--- Trecho selecionado ---
Newsletter do Farol #4 – Destaques (positivos e negativos) da COP28
Um olhar atento e crítico às notícias sobre a COP28 é fundamental para entender o que de fato são avanços, o que são boas ideias, o que são compromissos voluntários e o que é greenwashing
Desde a última quinta-feira (30/11), os olhos do mundo estão voltados para Dubai, onde acontece a 28ª Conferência anual das Nações Unidas sobre o clima, a COP28.
O objetivo do encontro é definir caminhos para enfrentar a crise climática, limitar o aumento da temperatura global a 1,5 graus Celsius, ajudar comunidades vulneráveis a se adaptar aos efeitos das mudanças do clima e zerar emissões líquidas de carbono até 2050.
--- Dados armazenados ---
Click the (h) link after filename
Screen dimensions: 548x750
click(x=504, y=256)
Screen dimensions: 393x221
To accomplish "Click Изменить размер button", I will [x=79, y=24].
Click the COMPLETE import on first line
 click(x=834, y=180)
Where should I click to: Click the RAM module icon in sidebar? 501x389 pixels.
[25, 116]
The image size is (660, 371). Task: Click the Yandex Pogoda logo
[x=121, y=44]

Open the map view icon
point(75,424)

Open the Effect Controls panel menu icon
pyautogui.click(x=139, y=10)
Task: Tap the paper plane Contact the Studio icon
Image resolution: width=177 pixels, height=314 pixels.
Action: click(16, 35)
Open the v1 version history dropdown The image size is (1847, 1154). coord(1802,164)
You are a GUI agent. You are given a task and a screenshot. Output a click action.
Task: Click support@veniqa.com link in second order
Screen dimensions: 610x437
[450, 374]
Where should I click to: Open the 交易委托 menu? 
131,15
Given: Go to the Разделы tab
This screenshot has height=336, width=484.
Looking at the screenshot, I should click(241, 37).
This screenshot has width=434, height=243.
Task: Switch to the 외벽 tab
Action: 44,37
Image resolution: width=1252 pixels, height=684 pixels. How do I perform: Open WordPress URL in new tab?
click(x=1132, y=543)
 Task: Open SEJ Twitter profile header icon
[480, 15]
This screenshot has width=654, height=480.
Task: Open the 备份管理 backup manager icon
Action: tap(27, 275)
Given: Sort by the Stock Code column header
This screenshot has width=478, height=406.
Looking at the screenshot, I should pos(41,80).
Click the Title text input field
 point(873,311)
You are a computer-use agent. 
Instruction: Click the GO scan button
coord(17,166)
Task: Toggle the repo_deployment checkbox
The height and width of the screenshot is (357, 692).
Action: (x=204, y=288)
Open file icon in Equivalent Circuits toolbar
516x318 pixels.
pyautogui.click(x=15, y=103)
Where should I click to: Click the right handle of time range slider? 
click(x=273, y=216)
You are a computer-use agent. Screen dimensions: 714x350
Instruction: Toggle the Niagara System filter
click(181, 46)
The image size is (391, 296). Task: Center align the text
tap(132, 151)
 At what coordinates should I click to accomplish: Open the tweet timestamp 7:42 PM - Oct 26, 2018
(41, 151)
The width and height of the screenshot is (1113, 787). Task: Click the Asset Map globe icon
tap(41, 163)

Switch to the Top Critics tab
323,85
---
Objetivo da tarefa: Reescreva o texto sobre a COP28 de "Newsletter do Farol" até "carbono até 2050.", inclusive, substituindo "Dubai" por "Belém".

Resposta escrita:
Newsletter do Farol #4 – Destaques (positivos e negativos) da COP28
Um olhar atento e crítico às notícias sobre a COP28 é fundamental para entender o que de fato são avanços, o que são boas ideias, o que são compromissos voluntários e o que é greenwashing
Desde a última quinta-feira (30/11), os olhos do mundo estão voltados para Belém, onde acontece a 28ª Conferência anual das Nações Unidas sobre o clima, a COP28.
O objetivo do encontro é definir caminhos para enfrentar a crise climática, limitar o aumento da temperatura global a 1,5 graus Celsius, ajudar comunidades vulneráveis a se adaptar aos efeitos das mudanças do clima e zerar emissões líquidas de carbono até 2050.